In the latest policy address of the Chief Executive of the Hong Kong SAR, innovation and technology was highlighted as one of the six competitive industries that Hong Kong should strive to develop. The Hong Kong Government hopes these industries can help drive the territory’s development and boost the economy. The fact that a substantial amount of public and private funds were awarded to Dr Liao’s projects reflects the community’s recognition of CityU’s commitment to innovative technological research, and its achievements in regards to knowledge creation and transfer.

Dr Liao’s project on an advanced safety system for passenger and goods vehicles is intended to develop a system that can warn drivers of dangerous situations by sensing a vehicle’s acceleration and processing and analysing video and audio data. It can also perform automatic traffic accident reporting and vehicle tracking.
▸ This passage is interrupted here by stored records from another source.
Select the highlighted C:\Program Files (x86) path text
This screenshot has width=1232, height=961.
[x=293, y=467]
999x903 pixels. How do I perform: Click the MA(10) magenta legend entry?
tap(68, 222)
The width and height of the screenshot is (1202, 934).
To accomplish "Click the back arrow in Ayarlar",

The project on intelligent transportation system with mobile vehicle technology applications will use the new Vehicle Infrastructure Integration (VII) technology to study and develop key technologies and applications for short range vehicle-to-vehicle communication such as sharing information about different routes to improve transportation efficiency.

The objective of the project on developing a technological platform for traffic information collection and integration is to provide a unified information platform for moving vehicles that require traffic information. Also, it will fulfil the needs of traffic information centres for the collection, integration and exchange of various traffic data.
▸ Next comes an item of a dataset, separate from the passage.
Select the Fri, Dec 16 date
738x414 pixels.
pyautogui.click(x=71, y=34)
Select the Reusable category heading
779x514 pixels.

These projects are expected to take 18 months to complete. “The launch of these projects was possible thanks to the support of the Innovation and Technology Commission and the industry in general. I hope the systems and technologies developed can be put into practical use by the industry,” said Dr Liao.

Dr Liao’s projects are also supported by other local and mainland organisations. The Transport Department of the Hong Kong SAR Government will provide the necessary traffic data for the studies, and the Guangdong Key Laboratory of Intelligent Transportation will take part in joint tests.